Le gouvernement avait été contraint de se relocaliser à Port-Soudan suite au déclenchement du conflit entre l'armée et les Forces de soutien rapide (FSR) paramilitaires en 2023. L'armée a repris le contrôle du palais présidentiel à Khartoum en mars dernier, marquant un tournant important.
Khartoum a subi d'importants dégâts pendant les années de combats. Selon l'ONU, environ cinq millions de personnes ont fui la ville au plus fort du conflit. Ceux qui sont restés ont signalé des pillages généralisés et l'occupation de maisons de civils par des combattants des FSR. De larges portions de la ville sont maintenant en ruines, et les services de base ont été décrits comme "fonctionnant à peine" par Ugochi Daniels, responsable de l'ONU, en octobre.
Le retour du gouvernement signale un potentiel tournant vers le rétablissement et la reconstruction à Khartoum. Le Premier ministre Idris a qualifié l'administration de retour de "gouvernement de l'espoir", suggérant une concentration sur la restauration des services essentiels et la reconstruction des infrastructures. Les politiques et initiatives spécifiques que le gouvernement entend mettre en œuvre n'ont pas été immédiatement détaillées.

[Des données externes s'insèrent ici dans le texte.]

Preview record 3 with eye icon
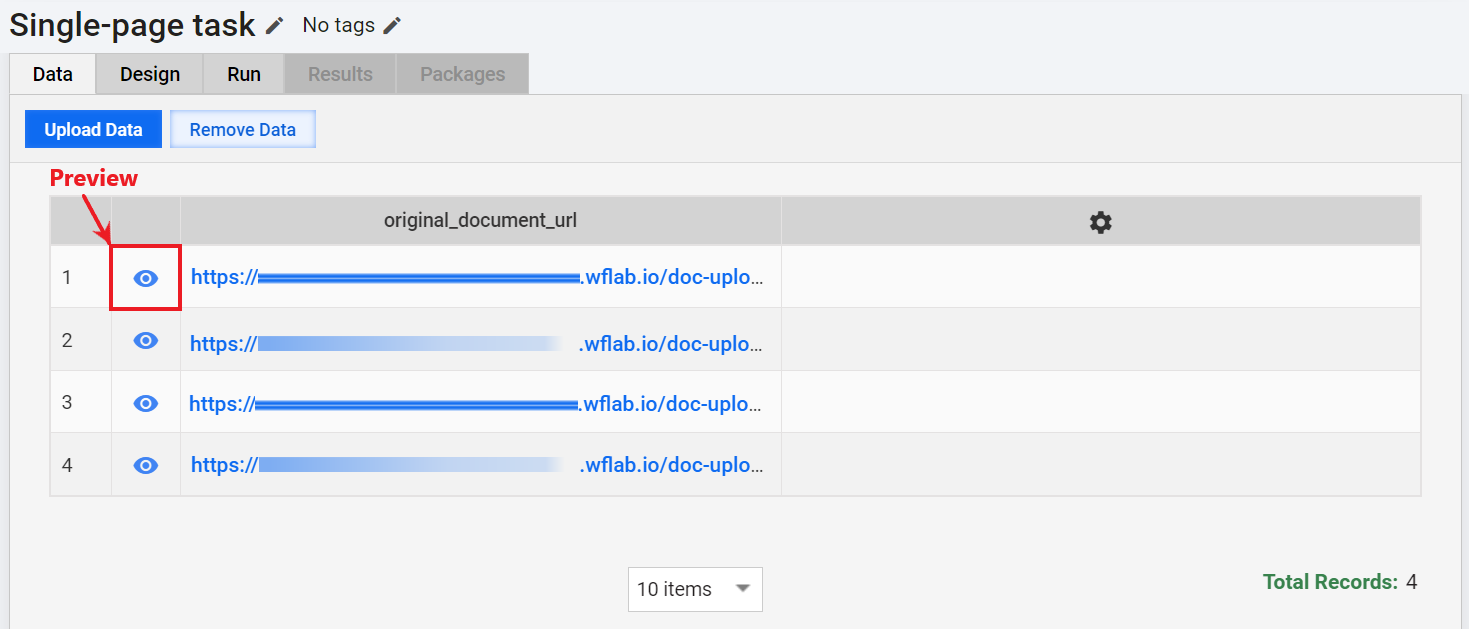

Le conflit entre l'armée soudanaise et les FSR a entraîné une situation complexe et instable, les deux camps se disputant le contrôle. La lutte de pouvoir découle de désaccords sur l'intégration des FSR dans l'armée nationale. Les combats ont non seulement dévasté Khartoum, mais ont également eu un impact sur d'autres régions du Soudan, entraînant une crise humanitaire et le déplacement de millions de personnes. Les implications à long terme du conflit et la capacité du gouvernement à stabiliser le pays restent incertaines.